The AARP and State Attorneys General of California, Oregon and New York filed separate motions to intervene in the U.S. Court of Appeals for the Fifth Circuit on Thursday morning, in the latest move to keep the Department of Labor’s fiduciary rule alive. While the two have different interests, both are seeking a rehearing en banc, meaning the case would be heard by all the judges of the court, not just the three that ruled last month.
“We’re pleased that others have recognized the importance of this issue and this case,” said David Certner, legislative counsel and legislative policy director for government affairs at AARP. “And quite frankly we’re hopeful that because you have significant voices speaking up, this will get the court to take a relook at this case.”
“We cannot go back to the days when retirement advisors could put their own financial gain ahead of the best interests of their clients who sacrificed to save for retirement,” California Attorney General Xavier Becerra said in a statement. “We are ready to defend the Fiduciary Rule in court.”
In a 2-to-1 decision, the Fifth Circuit struck down the DOL rule in mid-March, agreeing with the plaintiffs that the department overstepped its statutory boundaries in creating the rule, a major victory for the brokerage industry.
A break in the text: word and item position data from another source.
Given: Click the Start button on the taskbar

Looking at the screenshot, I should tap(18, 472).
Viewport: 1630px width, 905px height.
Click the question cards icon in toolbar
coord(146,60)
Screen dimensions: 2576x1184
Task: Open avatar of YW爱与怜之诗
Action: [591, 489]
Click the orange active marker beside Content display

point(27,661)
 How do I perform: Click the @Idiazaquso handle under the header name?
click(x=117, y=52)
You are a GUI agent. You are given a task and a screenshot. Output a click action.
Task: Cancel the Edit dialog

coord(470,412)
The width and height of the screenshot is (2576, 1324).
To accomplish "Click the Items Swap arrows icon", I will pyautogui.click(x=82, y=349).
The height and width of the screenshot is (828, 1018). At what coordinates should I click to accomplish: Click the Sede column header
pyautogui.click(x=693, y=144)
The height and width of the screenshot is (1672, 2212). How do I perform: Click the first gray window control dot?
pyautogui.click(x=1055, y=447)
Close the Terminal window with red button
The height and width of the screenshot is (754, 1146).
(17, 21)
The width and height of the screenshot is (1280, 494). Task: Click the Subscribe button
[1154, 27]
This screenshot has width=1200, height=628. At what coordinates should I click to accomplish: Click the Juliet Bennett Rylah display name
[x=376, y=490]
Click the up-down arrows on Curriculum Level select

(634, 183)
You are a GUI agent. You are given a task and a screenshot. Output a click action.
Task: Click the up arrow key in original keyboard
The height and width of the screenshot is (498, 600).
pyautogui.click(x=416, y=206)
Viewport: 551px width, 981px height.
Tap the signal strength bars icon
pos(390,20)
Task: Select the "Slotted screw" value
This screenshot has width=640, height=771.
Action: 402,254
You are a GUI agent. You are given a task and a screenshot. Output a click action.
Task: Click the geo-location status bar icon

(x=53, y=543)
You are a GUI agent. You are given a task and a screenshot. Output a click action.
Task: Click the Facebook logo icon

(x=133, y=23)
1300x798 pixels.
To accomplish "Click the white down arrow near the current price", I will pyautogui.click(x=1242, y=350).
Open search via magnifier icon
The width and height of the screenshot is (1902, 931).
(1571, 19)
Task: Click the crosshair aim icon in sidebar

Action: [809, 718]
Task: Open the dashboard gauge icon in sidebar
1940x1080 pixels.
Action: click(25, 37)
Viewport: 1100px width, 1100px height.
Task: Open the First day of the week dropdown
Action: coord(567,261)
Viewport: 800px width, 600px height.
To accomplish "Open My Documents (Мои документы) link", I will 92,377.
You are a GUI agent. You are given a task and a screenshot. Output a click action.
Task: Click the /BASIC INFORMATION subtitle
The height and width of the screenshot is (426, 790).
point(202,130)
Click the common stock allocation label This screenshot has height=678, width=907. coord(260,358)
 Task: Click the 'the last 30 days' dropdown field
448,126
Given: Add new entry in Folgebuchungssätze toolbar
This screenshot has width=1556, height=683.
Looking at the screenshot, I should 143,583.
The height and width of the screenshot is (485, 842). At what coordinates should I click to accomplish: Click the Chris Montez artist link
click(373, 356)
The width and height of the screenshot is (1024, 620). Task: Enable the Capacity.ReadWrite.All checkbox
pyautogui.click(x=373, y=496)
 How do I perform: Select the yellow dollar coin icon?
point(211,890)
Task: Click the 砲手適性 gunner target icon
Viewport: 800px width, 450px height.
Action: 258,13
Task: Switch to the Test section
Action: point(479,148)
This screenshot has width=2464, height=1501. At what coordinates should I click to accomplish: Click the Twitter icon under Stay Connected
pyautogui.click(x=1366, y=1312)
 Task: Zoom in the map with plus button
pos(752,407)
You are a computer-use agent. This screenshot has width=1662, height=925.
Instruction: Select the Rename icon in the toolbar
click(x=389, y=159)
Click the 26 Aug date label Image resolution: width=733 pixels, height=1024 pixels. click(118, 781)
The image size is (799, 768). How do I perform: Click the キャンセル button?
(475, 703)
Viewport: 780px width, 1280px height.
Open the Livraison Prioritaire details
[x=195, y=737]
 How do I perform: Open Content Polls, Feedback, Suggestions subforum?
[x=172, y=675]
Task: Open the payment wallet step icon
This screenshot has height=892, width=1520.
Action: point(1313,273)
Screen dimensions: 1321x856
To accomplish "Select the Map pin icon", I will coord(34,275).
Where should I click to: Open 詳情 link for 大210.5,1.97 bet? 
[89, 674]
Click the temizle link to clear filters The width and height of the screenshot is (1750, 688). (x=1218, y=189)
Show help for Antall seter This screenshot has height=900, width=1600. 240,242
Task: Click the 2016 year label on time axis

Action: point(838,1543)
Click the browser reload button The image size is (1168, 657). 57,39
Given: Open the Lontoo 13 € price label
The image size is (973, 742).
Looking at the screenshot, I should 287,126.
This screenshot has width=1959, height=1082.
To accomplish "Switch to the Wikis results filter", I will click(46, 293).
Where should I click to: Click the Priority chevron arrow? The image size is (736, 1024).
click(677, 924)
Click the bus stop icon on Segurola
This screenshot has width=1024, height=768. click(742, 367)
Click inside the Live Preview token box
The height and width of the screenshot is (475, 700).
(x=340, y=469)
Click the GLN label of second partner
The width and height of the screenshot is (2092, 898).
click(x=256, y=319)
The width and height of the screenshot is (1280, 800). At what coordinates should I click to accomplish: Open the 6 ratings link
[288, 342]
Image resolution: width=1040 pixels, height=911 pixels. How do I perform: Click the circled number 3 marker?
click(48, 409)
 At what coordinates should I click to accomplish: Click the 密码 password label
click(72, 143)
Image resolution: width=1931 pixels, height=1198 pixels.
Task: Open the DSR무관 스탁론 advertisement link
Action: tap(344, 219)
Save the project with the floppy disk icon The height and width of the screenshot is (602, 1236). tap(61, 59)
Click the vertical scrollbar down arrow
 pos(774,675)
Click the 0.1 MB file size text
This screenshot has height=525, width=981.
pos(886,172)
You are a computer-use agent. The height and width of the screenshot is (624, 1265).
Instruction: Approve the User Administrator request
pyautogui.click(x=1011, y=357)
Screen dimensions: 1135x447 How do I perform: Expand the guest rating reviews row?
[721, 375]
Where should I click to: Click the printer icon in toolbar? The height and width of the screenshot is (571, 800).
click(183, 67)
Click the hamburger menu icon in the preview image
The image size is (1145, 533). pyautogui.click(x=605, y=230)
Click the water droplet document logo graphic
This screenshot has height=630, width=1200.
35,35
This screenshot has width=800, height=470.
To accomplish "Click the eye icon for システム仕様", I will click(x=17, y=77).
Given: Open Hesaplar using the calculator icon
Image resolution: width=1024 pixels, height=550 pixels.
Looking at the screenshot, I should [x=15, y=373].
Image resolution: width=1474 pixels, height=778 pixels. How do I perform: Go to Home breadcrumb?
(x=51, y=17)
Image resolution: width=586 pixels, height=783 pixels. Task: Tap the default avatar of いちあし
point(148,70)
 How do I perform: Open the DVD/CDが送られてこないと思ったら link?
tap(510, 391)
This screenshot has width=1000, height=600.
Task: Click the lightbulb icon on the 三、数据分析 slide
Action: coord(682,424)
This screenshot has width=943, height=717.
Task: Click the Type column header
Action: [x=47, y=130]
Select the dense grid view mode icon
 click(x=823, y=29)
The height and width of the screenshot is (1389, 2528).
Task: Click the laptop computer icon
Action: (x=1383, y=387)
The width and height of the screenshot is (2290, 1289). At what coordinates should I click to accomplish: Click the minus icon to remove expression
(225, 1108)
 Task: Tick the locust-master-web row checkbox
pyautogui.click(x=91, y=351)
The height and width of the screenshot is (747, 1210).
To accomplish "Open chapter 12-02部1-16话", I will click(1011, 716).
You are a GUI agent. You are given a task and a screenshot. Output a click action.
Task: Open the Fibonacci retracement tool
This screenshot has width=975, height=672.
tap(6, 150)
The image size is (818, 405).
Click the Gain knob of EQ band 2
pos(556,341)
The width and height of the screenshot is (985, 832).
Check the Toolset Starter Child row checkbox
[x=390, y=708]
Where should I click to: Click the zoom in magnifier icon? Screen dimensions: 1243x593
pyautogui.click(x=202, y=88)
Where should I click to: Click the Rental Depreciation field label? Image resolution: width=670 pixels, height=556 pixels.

But that may not be the end of it.
The DOL has until April 30 to appeal the court’s decision; Mary Ellen Signorille, AARP senior staff attorney, said there’s been no indication that the department will do so.
According to court documents filed by the states, Michael Shih, a Justice Department attorney, said in an email, “The government takes no position as to intervention.”
Duane Thompson, senior policy analyst at fi360, believes the odds are slim the Court will grant a rehearing.
“This rule is like a cat with no demise,” he said. “I think this rule has gone through eight lives, and it’s questionable whether it maybe used them all up. I think it’s a longshot. From what I understand, when a third party tries to intervene in an administrative challenge like this, to get standing, to carry on the defense of the rule in this case, it’s very difficult. So this is kind of the last gasp by supporters of the original rule.”
If the Court doesn’t grant either request for a rehearing, it could decide to rehear the case on its own, Signorille said. Then, either the parties go back and argue it, or the Court appoints someone to argue the case.
In its filing, AARP argues, “the (Fifth Circuit) decision creates an irreconcilable intra-circuit split (within the Circuit itself) and conflicts with Supreme Court precedent.”
Meanwhile, the states argue that California and New York will lose more than $52 million in tax revenue from retirement investment income over the next 10 years if the rule is vacated.
The Securities and Exchange Commission recently voted to propose a rule package that would put in place a best interest standard for broker/dealers and advisors.
“What we need to delve into a little more clearly is how they’re defining a best interest standard, whether they’re defining it in a strong enough way that it really satisfies what we think is the important fiduciary standard at stake here,” Certner said.